**DESCRIPTION OF THE TASK:** Among the entries that follow, find every line with the word "Enable" and list it.

[Saved entries]
====

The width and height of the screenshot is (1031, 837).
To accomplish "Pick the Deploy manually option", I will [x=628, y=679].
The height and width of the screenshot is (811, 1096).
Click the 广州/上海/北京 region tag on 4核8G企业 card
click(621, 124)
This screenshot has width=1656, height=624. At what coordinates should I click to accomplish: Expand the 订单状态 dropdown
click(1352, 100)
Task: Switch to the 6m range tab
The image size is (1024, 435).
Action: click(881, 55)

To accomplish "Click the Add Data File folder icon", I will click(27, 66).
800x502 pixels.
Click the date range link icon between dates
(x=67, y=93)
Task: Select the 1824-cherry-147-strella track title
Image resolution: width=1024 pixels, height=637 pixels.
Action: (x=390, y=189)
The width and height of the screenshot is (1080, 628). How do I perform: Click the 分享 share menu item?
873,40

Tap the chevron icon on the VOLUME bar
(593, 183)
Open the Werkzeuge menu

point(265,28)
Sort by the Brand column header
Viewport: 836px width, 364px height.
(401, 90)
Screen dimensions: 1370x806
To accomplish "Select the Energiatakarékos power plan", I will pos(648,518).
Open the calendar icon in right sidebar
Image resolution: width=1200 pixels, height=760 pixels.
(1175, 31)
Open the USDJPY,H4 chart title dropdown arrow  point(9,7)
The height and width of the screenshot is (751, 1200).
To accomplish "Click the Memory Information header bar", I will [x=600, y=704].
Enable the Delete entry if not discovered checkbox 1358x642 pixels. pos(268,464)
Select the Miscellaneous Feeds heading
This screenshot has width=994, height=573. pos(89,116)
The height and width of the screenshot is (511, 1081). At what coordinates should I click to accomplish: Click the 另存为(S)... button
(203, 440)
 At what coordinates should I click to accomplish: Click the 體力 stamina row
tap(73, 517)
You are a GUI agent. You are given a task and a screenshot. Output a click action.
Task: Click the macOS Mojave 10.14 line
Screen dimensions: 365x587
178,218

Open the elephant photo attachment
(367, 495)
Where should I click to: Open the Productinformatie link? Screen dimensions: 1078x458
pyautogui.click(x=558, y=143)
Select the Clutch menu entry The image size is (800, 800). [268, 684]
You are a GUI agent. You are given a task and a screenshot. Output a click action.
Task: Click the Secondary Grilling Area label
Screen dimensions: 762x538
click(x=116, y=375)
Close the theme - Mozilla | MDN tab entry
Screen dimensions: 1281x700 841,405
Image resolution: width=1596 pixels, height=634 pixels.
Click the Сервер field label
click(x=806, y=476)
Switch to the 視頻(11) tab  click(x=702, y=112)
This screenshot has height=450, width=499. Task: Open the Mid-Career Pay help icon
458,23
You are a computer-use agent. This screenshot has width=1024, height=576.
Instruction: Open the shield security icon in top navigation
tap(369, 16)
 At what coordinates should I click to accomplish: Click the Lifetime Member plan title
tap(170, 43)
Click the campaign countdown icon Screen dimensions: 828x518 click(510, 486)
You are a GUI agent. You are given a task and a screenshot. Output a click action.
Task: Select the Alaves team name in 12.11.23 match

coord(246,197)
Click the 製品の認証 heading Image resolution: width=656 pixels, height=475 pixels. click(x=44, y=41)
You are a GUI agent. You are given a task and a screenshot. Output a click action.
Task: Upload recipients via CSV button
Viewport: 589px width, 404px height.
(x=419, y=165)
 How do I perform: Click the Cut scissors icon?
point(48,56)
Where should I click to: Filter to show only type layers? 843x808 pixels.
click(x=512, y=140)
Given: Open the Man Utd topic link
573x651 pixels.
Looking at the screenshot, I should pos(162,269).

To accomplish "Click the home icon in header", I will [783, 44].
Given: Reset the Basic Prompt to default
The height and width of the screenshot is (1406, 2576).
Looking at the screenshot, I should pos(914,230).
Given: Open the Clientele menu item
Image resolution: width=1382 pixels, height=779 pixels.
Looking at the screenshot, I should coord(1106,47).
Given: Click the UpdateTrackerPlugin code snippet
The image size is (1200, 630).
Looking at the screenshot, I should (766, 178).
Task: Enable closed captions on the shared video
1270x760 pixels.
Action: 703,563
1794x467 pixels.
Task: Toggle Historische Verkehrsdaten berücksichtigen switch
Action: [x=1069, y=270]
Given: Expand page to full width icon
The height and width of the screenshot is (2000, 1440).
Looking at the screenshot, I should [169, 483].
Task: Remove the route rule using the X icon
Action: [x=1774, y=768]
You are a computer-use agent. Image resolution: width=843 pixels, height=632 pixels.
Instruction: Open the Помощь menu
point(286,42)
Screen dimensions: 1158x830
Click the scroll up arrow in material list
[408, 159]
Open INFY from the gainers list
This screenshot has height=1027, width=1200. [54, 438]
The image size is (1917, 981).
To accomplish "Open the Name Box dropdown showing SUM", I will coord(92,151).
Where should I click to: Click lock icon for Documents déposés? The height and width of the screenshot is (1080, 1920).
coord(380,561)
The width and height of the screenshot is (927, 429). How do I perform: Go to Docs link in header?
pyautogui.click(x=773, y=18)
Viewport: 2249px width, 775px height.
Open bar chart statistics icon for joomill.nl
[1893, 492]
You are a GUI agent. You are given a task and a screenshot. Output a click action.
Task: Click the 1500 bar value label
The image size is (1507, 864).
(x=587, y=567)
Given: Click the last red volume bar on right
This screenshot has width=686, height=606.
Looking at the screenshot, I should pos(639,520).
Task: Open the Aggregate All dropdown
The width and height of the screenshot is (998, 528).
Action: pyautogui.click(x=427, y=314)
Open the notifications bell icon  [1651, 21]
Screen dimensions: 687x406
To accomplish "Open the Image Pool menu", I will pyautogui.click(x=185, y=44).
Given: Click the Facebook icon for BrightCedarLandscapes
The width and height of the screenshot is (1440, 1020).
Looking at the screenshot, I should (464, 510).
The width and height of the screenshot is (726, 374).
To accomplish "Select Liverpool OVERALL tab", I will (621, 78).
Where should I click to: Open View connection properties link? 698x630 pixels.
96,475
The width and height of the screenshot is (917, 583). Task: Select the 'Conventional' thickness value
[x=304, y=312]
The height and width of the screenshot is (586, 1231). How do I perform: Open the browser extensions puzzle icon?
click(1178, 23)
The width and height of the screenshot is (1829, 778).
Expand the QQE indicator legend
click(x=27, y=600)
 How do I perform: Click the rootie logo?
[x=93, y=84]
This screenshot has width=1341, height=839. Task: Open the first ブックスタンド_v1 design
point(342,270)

====

**RESULT BELOW:**
Enable the Delete entry if not discovered checkbox 1358x642 pixels. pos(268,464)
Task: Enable closed captions on the shared video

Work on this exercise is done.